Já a Operação Confessio, realizada em fevereiro deste ano, no Rio de Janeiro, desarticulou um esquema de fraude documental para burlar a fiscalização e o controle na comercialização de armas de fogo. A quadrilha falsificava, inclusive, documentos usados no processo de compra de armas de fogo e munição pelos CACs em estabelecimentos comerciais.
FORNECIMENTO
Para a especialista Carolina Ricardo, diretora do Instituto Sou da Paz, a maior facilidade dada pelo governo para a aquisição de armas pelos CACs criou um canal de fornecimento de armas que pode ser usado para abastecer o crime organizado. "Temos visto uma certa recorrência de casos de operações em que são identificados desvios de armas feitos a partir da possibilidade de se registrar como CAC. Não estamos criminalizando a categoria", aponta.
Ela reforça que o número de armas liberado para a categoria atrai interesses de criminosos. "A quantidade de armas que um atirador desportivo pode comprar, incluindo fuzil semiautomático, e a quantidade que os colecionadores podem comprar, tudo isso passou a ser visto como uma facilidade por alguns grupos criminais."

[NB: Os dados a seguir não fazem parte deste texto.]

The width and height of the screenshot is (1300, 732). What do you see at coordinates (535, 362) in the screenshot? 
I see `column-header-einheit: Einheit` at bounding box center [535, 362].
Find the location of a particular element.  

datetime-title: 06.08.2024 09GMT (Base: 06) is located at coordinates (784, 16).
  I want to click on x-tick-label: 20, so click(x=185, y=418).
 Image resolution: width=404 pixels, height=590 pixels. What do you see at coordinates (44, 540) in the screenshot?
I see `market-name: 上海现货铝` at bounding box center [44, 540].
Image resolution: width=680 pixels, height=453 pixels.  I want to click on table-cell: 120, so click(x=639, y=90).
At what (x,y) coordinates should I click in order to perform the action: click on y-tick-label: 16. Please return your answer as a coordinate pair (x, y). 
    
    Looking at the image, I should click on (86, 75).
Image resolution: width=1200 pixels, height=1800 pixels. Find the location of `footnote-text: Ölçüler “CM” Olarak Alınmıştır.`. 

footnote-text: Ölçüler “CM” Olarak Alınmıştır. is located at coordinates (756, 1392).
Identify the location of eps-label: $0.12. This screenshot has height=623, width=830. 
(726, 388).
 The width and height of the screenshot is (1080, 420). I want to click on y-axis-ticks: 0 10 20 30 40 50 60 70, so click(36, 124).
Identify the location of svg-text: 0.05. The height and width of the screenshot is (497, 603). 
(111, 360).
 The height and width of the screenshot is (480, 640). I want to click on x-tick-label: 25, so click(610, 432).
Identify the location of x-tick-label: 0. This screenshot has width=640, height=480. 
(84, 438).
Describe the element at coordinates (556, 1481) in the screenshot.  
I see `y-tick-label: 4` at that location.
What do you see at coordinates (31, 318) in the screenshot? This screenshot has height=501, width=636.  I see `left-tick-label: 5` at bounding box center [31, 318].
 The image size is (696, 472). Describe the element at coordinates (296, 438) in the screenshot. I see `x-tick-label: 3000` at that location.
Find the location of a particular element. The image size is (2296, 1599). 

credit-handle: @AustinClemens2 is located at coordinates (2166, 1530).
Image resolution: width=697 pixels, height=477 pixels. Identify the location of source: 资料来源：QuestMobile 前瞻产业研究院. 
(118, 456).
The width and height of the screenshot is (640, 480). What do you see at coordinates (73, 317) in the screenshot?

Segundo a especialista, os fraudadores só conseguem fazer o registro como CAC porque o Exército, a quem compete fiscalizar, não tem estrutura para fazer uma fiscalização eficaz. "O banco de dados é muito frágil, tanto que a gente (ONG) solicitou esses dados e não conseguiu saber quantas pistolas 9 mm estão cadastradas, por exemplo, por município. Essa inteligência, sobre os dados que o Exército poderia gerar e não gera por falta de estrutura, é necessária." O Ministério da Justiça e o Exército não comentaram o tema ontem. Em outras oportunidades, o Exército destacou o esforço de fiscalização e a colaboração com autoridades investigativas em casos de transgressão das normas.
As informações são do jornal O Estado de S. Paulo.